Tuesday, July 23, 2024

News roundup, 23 July 2024

- Kamala Harris has come out swinging in the campaign, having raised a record $81 million in campaign donations in a 24-hour period. This may bode well for her chances in the fall, though even if she gets the votes in the necessary states it remains to be seen if she'll get the electors. The members of the Electoral College, one of the more bizarre things you can find in a modern democracy, are not constitutionally bound to vote the way the citizens want them to. In some states "faithless electors" can be legally punished, but even in that case their votes still count. And nothing will necessarily stop a Trump-friendly state legislature from appointing their own electors in place of the ones chosen by the citizenry, especially with a Trump-friendly Supreme Court waiting to hear any challenges. And whatever else happens, it will be a nasty campaign. The Republicans are trying to argue that Harris is not entitled to money that was donated to the Biden campaign. Most experts argue otherwise, saying that since she was going to be on the same ticket anyway she is entitled to the money. It might be more problematic if someone else is chosen, but that seems to be academic now that Harris has enough delegates to secure the nomination.

- Members of Congress from both sides of the aisle are calling on Secret Service Director Kimberly Cheatle to resign following the failure to stop the attempt on Trump's life. So far she has stood firm, but I suspect her days in the position are numbered.

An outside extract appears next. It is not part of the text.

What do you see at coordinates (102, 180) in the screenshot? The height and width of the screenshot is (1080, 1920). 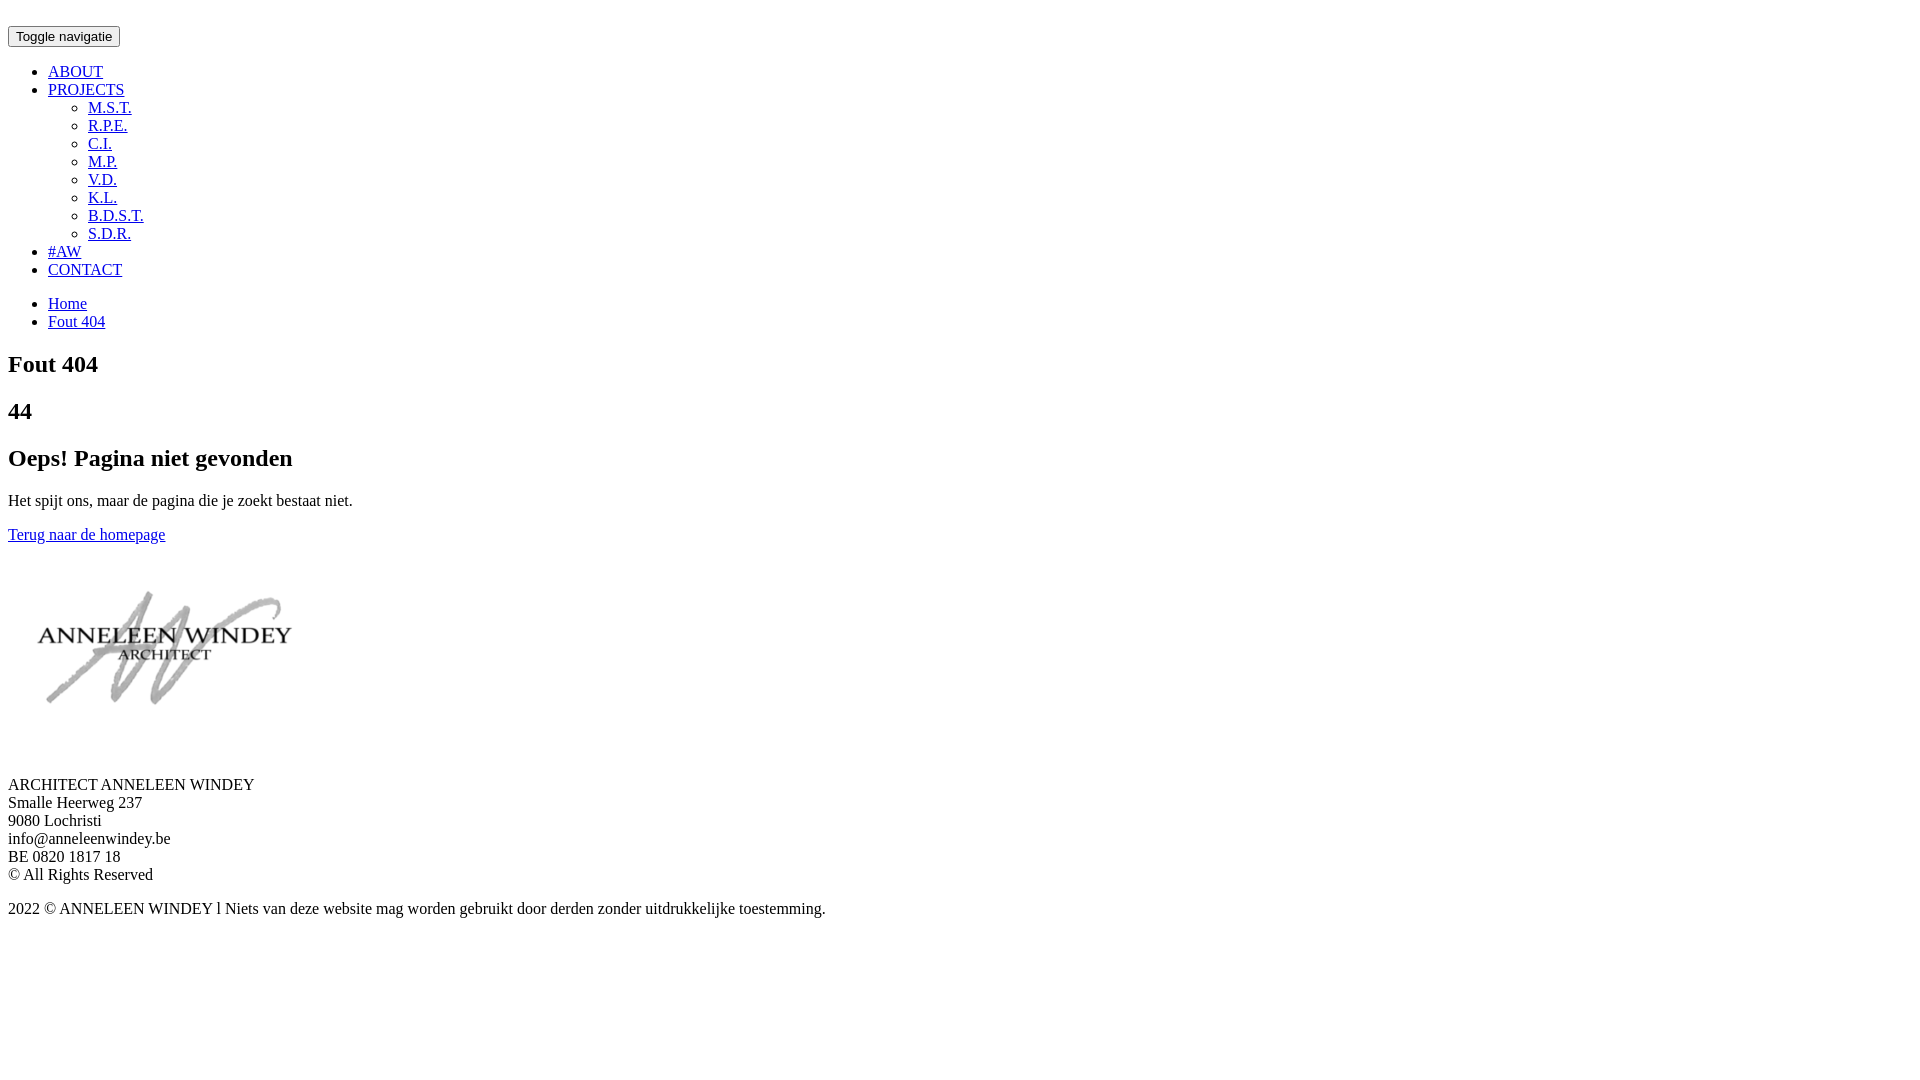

- Given continued greenhouse gas emissions, many are looking more closely at geoengineering. This is raising considerable alarm, as the possibilities for unintended consequences are significant, and is also a potential distraction from better solutions... but if those better solutions aren't forthcoming for political reasons, it might nonetheless be necessary.

- A wildfire has forced a last-minute evacuation of Jasper National Park in Alberta, including the Jasper townsite.

- The Executive Director of St. Boniface Street Links, Marion Willis, was fined for trespassing after visiting that North End apartment building whose tenants who were evicted en masse last week. Willis, who was working to assist the tenants, says this resulted after her organization's lawyer contacted the landlord's, and the latter attorney responded by saying that all Street Links staff and volunteers were banned from the premises; Willis attended anyway and was fined. She plans to fight the ticket. One would think she has a good case if she was attending as a guest of a tenant. Meanwhile, tenants returning to their units following the province's order are finding almost nothing in the units - in at least one case, even the appliances were removed.

- The City of Winnipeg's recent push to take action against the owners of vacant buildings is not going unopposed. Lawyer John Prystanski, a former city councillor who never met a slumlord he didn't like, is representing three of them, and is demanding that the city cancel invoices issued to his clients for the costs of fighting fires, claiming that the vacant building bylaw is not being properly applied.

- Besides the developing zebra mussel situation at Clear Lake, the invasive molluscs have been found at the St. Malo Reservoir south of Winnipeg.

- Two Alberta men are being charged with uttering death threats against Justin Trudeau; one of them is also accused of similar threats against Jagmeet Singh and Chrystia Freeland.